GIVEN DATA below:

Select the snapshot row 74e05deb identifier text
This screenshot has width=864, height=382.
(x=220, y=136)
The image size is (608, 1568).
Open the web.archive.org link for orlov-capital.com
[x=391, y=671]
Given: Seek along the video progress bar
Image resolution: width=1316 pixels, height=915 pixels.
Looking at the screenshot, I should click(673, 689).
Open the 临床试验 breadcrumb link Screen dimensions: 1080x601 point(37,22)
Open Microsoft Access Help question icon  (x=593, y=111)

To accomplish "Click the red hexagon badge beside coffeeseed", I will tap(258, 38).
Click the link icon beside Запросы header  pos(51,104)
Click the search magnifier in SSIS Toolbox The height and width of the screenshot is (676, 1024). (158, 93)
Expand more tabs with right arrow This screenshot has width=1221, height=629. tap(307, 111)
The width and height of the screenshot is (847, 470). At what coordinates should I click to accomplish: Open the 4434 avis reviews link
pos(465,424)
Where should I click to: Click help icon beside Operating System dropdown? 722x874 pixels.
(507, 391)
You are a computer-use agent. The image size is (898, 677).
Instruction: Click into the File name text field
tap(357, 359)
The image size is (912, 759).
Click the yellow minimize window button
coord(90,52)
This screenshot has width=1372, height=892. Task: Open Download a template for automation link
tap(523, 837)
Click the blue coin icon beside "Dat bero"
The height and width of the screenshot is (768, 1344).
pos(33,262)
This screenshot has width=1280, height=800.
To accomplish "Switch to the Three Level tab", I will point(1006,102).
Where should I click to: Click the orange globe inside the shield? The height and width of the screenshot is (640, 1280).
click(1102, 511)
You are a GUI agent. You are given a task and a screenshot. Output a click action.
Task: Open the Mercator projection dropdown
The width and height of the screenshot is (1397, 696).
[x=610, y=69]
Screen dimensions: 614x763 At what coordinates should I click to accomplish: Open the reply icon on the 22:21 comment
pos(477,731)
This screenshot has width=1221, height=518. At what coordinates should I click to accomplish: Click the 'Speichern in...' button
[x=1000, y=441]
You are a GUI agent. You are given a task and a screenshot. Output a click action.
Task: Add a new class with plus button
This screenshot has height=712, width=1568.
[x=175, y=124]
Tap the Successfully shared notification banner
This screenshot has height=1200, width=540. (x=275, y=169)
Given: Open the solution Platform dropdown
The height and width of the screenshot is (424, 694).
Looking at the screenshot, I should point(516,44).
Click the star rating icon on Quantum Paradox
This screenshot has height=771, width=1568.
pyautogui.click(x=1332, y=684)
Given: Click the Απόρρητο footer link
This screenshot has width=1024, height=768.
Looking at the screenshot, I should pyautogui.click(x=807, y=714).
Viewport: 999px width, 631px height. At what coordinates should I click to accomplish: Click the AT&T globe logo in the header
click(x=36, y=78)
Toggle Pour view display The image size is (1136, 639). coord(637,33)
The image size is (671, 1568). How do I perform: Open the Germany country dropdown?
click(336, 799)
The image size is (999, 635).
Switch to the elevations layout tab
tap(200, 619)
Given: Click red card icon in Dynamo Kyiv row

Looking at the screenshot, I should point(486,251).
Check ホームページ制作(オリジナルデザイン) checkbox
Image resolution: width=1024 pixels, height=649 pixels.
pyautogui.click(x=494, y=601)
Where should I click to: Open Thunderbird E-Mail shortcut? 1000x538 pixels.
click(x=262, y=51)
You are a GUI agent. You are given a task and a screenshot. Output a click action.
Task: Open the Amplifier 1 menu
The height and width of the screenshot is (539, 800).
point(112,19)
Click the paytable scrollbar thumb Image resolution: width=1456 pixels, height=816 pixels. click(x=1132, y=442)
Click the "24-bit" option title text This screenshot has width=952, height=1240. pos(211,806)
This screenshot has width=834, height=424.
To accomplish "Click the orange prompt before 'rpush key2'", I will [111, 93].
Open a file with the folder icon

End of GIVEN DATA.

EXERCISE OBJECTIVE
Print all of the entries exactly as they are written.

WRITTEN RESPONSE
Select the snapshot row 74e05deb identifier text
This screenshot has width=864, height=382.
(x=220, y=136)
The image size is (608, 1568).
Open the web.archive.org link for orlov-capital.com
[x=391, y=671]
Given: Seek along the video progress bar
Image resolution: width=1316 pixels, height=915 pixels.
Looking at the screenshot, I should click(673, 689).
Open the 临床试验 breadcrumb link Screen dimensions: 1080x601 point(37,22)
Open Microsoft Access Help question icon  (x=593, y=111)

To accomplish "Click the red hexagon badge beside coffeeseed", I will tap(258, 38).
Click the link icon beside Запросы header  pos(51,104)
Click the search magnifier in SSIS Toolbox The height and width of the screenshot is (676, 1024). (158, 93)
Expand more tabs with right arrow This screenshot has width=1221, height=629. tap(307, 111)
The width and height of the screenshot is (847, 470). At what coordinates should I click to accomplish: Open the 4434 avis reviews link
pos(465,424)
Where should I click to: Click help icon beside Operating System dropdown? 722x874 pixels.
(507, 391)
You are a computer-use agent. The image size is (898, 677).
Instruction: Click into the File name text field
tap(357, 359)
The image size is (912, 759).
Click the yellow minimize window button
coord(90,52)
This screenshot has width=1372, height=892. Task: Open Download a template for automation link
tap(523, 837)
Click the blue coin icon beside "Dat bero"
The height and width of the screenshot is (768, 1344).
pos(33,262)
This screenshot has width=1280, height=800.
To accomplish "Switch to the Three Level tab", I will point(1006,102).
Where should I click to: Click the orange globe inside the shield? The height and width of the screenshot is (640, 1280).
click(1102, 511)
You are a GUI agent. You are given a task and a screenshot. Output a click action.
Task: Open the Mercator projection dropdown
The width and height of the screenshot is (1397, 696).
[x=610, y=69]
Screen dimensions: 614x763 At what coordinates should I click to accomplish: Open the reply icon on the 22:21 comment
pos(477,731)
This screenshot has width=1221, height=518. At what coordinates should I click to accomplish: Click the 'Speichern in...' button
[x=1000, y=441]
You are a GUI agent. You are given a task and a screenshot. Output a click action.
Task: Add a new class with plus button
This screenshot has height=712, width=1568.
[x=175, y=124]
Tap the Successfully shared notification banner
This screenshot has height=1200, width=540. (x=275, y=169)
Given: Open the solution Platform dropdown
The height and width of the screenshot is (424, 694).
Looking at the screenshot, I should point(516,44).
Click the star rating icon on Quantum Paradox
This screenshot has height=771, width=1568.
pyautogui.click(x=1332, y=684)
Given: Click the Απόρρητο footer link
This screenshot has width=1024, height=768.
Looking at the screenshot, I should pyautogui.click(x=807, y=714).
Viewport: 999px width, 631px height. At what coordinates should I click to accomplish: Click the AT&T globe logo in the header
click(x=36, y=78)
Toggle Pour view display The image size is (1136, 639). coord(637,33)
The image size is (671, 1568). How do I perform: Open the Germany country dropdown?
click(336, 799)
The image size is (999, 635).
Switch to the elevations layout tab
tap(200, 619)
Given: Click red card icon in Dynamo Kyiv row

Looking at the screenshot, I should point(486,251).
Check ホームページ制作(オリジナルデザイン) checkbox
Image resolution: width=1024 pixels, height=649 pixels.
pyautogui.click(x=494, y=601)
Where should I click to: Open Thunderbird E-Mail shortcut? 1000x538 pixels.
click(x=262, y=51)
You are a GUI agent. You are given a task and a screenshot. Output a click action.
Task: Open the Amplifier 1 menu
The height and width of the screenshot is (539, 800).
point(112,19)
Click the paytable scrollbar thumb Image resolution: width=1456 pixels, height=816 pixels. click(x=1132, y=442)
Click the "24-bit" option title text This screenshot has width=952, height=1240. pos(211,806)
This screenshot has width=834, height=424.
To accomplish "Click the orange prompt before 'rpush key2'", I will [111, 93].
Open a file with the folder icon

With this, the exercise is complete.